Terence Coventry was born in Birmingham in 1938. He studied fine art at Stourbridge (1954). Having done National Service in the RAF (1959-61), he was accepted by the Royal College of Art in 1961 to study painting, but left after a year and took up farming in west Cornwall. It was not until 1985 that he began to make sculpture his major activity, triggered by the vast amount of elm wood on his land that became available for carving as a result of Dutch elm disease.

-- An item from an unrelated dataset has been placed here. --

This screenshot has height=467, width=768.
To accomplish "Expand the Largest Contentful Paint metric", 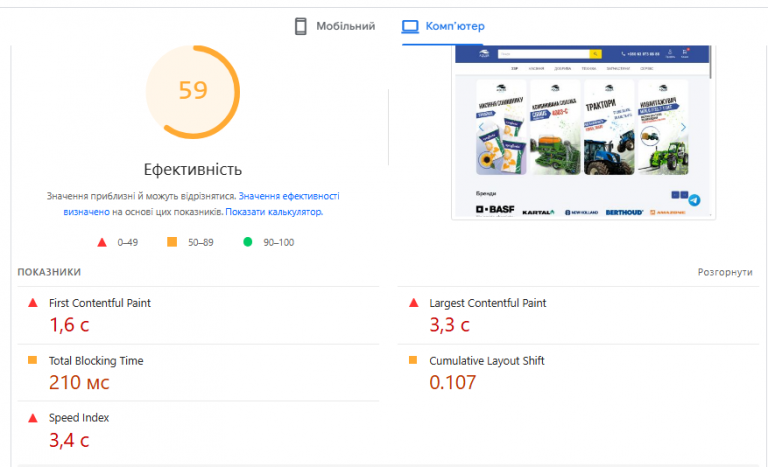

It is from farming that Coventry derives most of his inspiration and stimulus. Bulls, birds, cows and boars frequently feature in his sculpture, as does the human figure. The land, its contrasts and changing atmosphere are also influences expressed in the form and surface texture of his animals and figures. Farming is a practical pursuit, requiring that the farmer, in addition to caring for his stock, must repair fences, gates and agricultural machinery, and tend the land. Coventry says: 'Farming is not that different from making sculpture. One spends a lot of one's time making things and solving the same sort of constructional problems. It is elemental in the same way: one may not be dealing with clay but one is dealing with earth to a large extent. I get a tremendous amount of my inspiration for subject-matter from my association - for the greater part of my working life - with farming.'

Throughout the 1990s Terence Coventry has exhibited his work widely in Britain, mostly in the West Country, and also in Belgium. He has also undertaken public commissions which have been realised in bronze, most of which are on a monumental scale: Predator 1992, for the Nature in Art Museum, Gloucester; Spiralling Rooks 1995 for St Keverne Health Centre, Cornwall; and A Gof 1997 for St Keverne, Cornwall, to commemorate the 1497 Cornish Rebellion. He has also recently undertaken a number of private commissions. Terence Coventry lives and works in Cornwall.